DU teachers’ protest may delay exam result
Students of Delhi University can bid goodbye to any hopes of a timely declaration of results. A section of the teaching community has refused to correct papers in order to protest compulsory central evaluation of answer scripts.delhi Updated: Apr 21, 2009 14:07 IST
Students of Delhi University can bid goodbye to any hopes of a timely declaration of results. A section of the teaching community has refused to correct papers in order to protest compulsory central evaluation of answer scripts.
“Teachers have been asked to come to the evaluation centers and correct copies there rather than taking the copies home,” said S.C. Panda, DU Executive Council member. “But each teacher has to travel to different evaluation centers to correct multiple papers,” he said.
Panda added that teachers had also been given multiple duties.
“A teacher has to invigilate for three hours during the exam and then go to the evaluation center for correction of scripts. In the little time that he or she has left he can correct only a few copies,” said Panda.

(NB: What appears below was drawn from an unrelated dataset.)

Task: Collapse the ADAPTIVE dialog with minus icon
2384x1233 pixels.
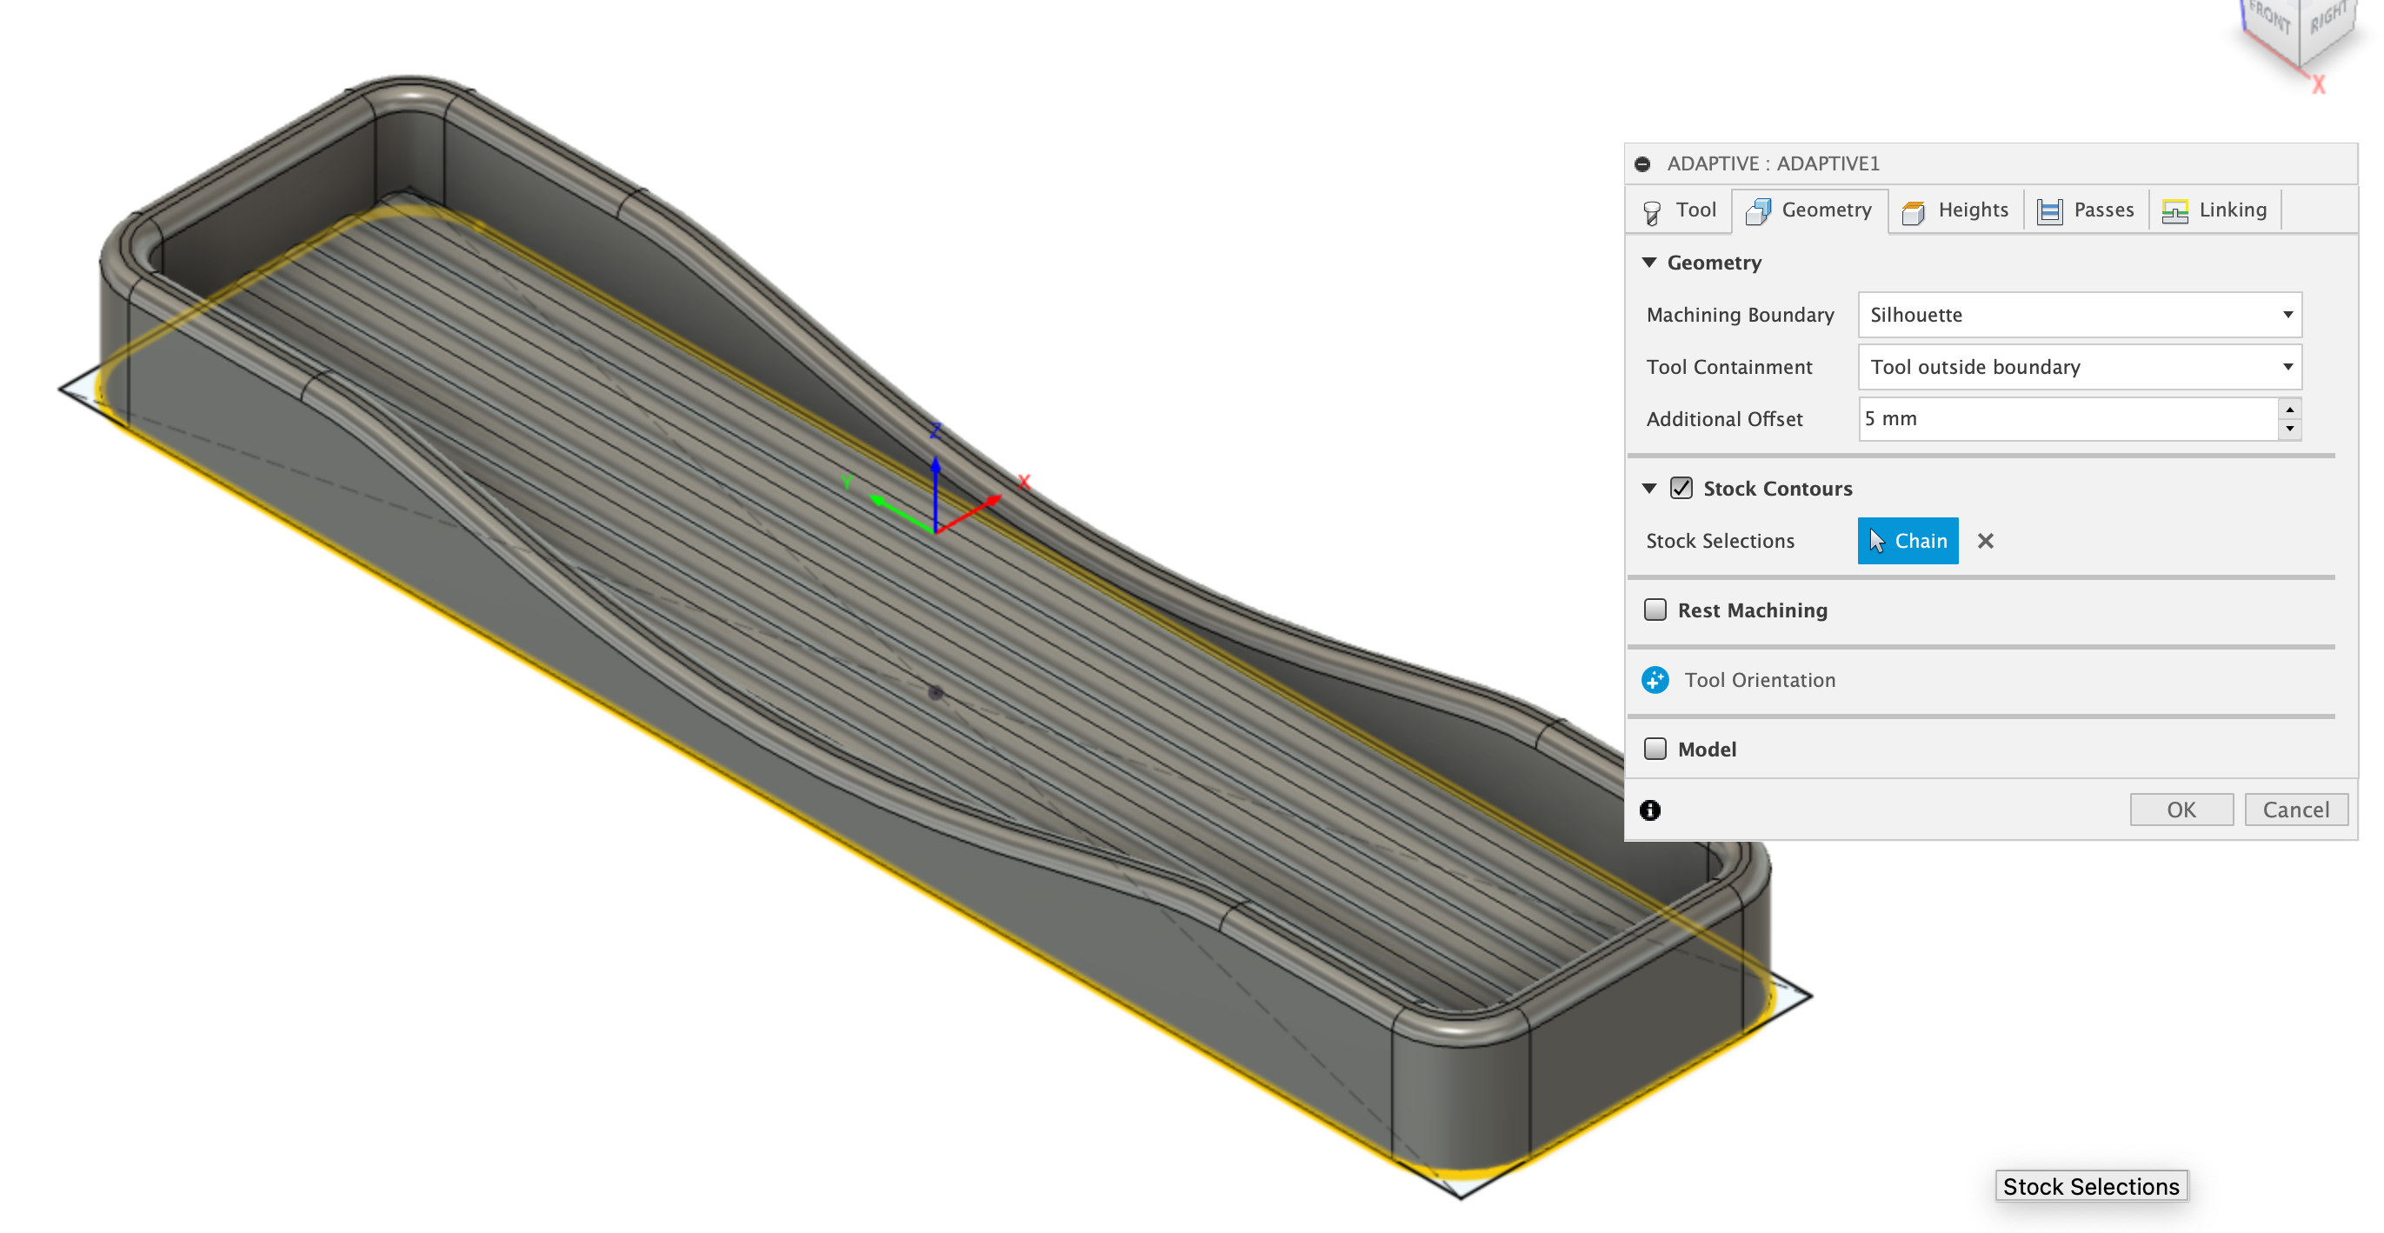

However, M.M. Rehman, Officer on Special Duty, Examinations, said that teachers had been given the flexibility to adjust their timings.
“Each teacher has to invigilate for a maximum of nine papers in a month. Teachers can visit the evaluation center anywhere between 9am to 6 pm,” said Rehman. “They also have to correct a maximum of 25 Honours copies per day,” he added.
Delay in submission of answer scripts by evaluators has plagued the DU examination branch for years.
“Many teachers sit on the answer scripts and do not return them on time. They end up correcting hundreds of scripts in a
day,” said Rajesh Aggarwal, Associate professor, Commerce at Hans Raj College.
“Asking teachers to correct copies at the evaluation center will ensure that they submit the copies on time and maintain quality. However, the facilities at the evaluation centers are not good and many do not even have air conditioned offices,” said Aggarwal.
Teachers blame the result delay on the examination branch.
“Most of the holdup is due to the delay in tabulation of marks and moderation of internal assessment marks by the examination branch,” said Surender Kumar, Commerce teacher at College of Vocational Studies.
“Teachers have given a written undertaking to the coordinator of an evaluation center stating that they would submit the answer scripts on time if they were allowed to take them home,” Kumar said.